### Required action
Set down each line of the records once more, precisely, and omit the pictures.

[[ Data section, beginning ]]

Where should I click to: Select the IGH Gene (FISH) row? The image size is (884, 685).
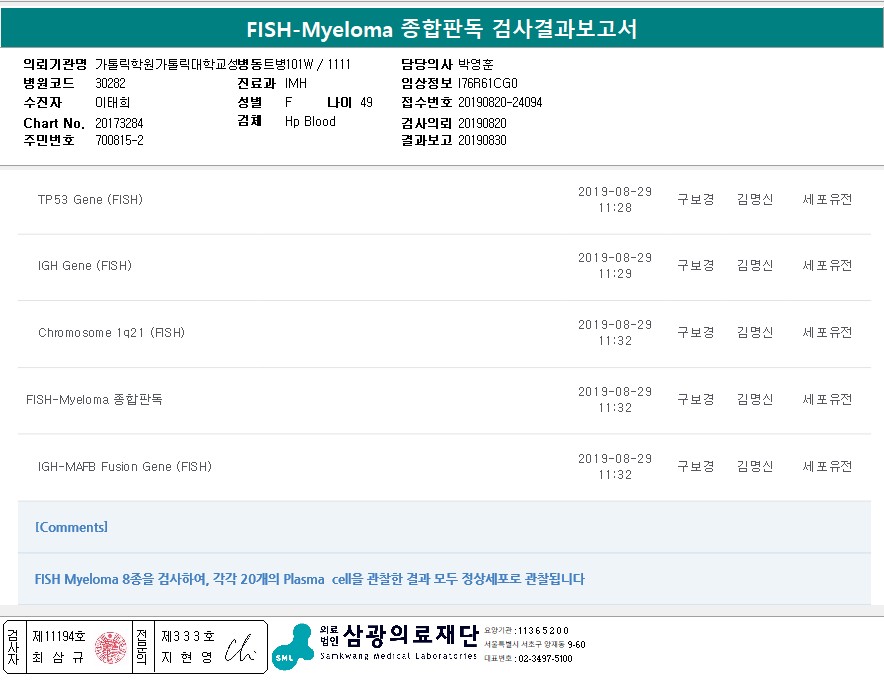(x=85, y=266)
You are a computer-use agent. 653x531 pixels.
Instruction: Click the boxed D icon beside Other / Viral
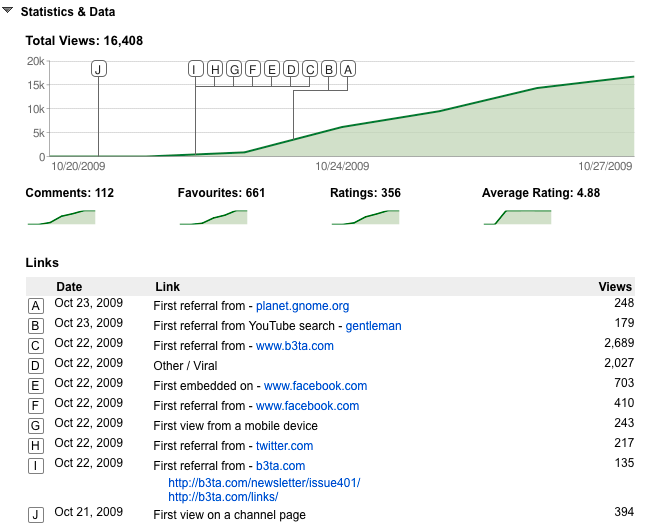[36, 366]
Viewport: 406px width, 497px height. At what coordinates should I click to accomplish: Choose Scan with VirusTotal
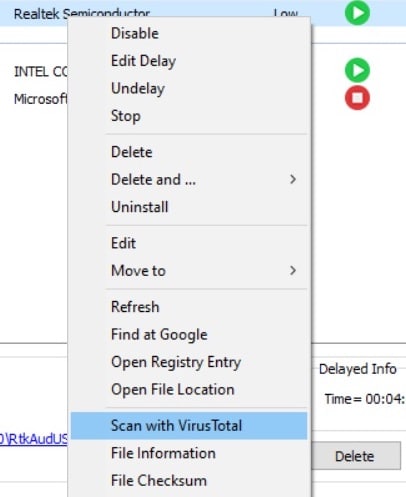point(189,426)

[[ Data section, end ]]

### Exercise answer
Where should I click to: Select the IGH Gene (FISH) row? The image size is (884, 685).
(x=85, y=266)
You are a computer-use agent. 653x531 pixels.
Instruction: Click the boxed D icon beside Other / Viral
[36, 366]
Viewport: 406px width, 497px height. At what coordinates should I click to accomplish: Choose Scan with VirusTotal
point(189,426)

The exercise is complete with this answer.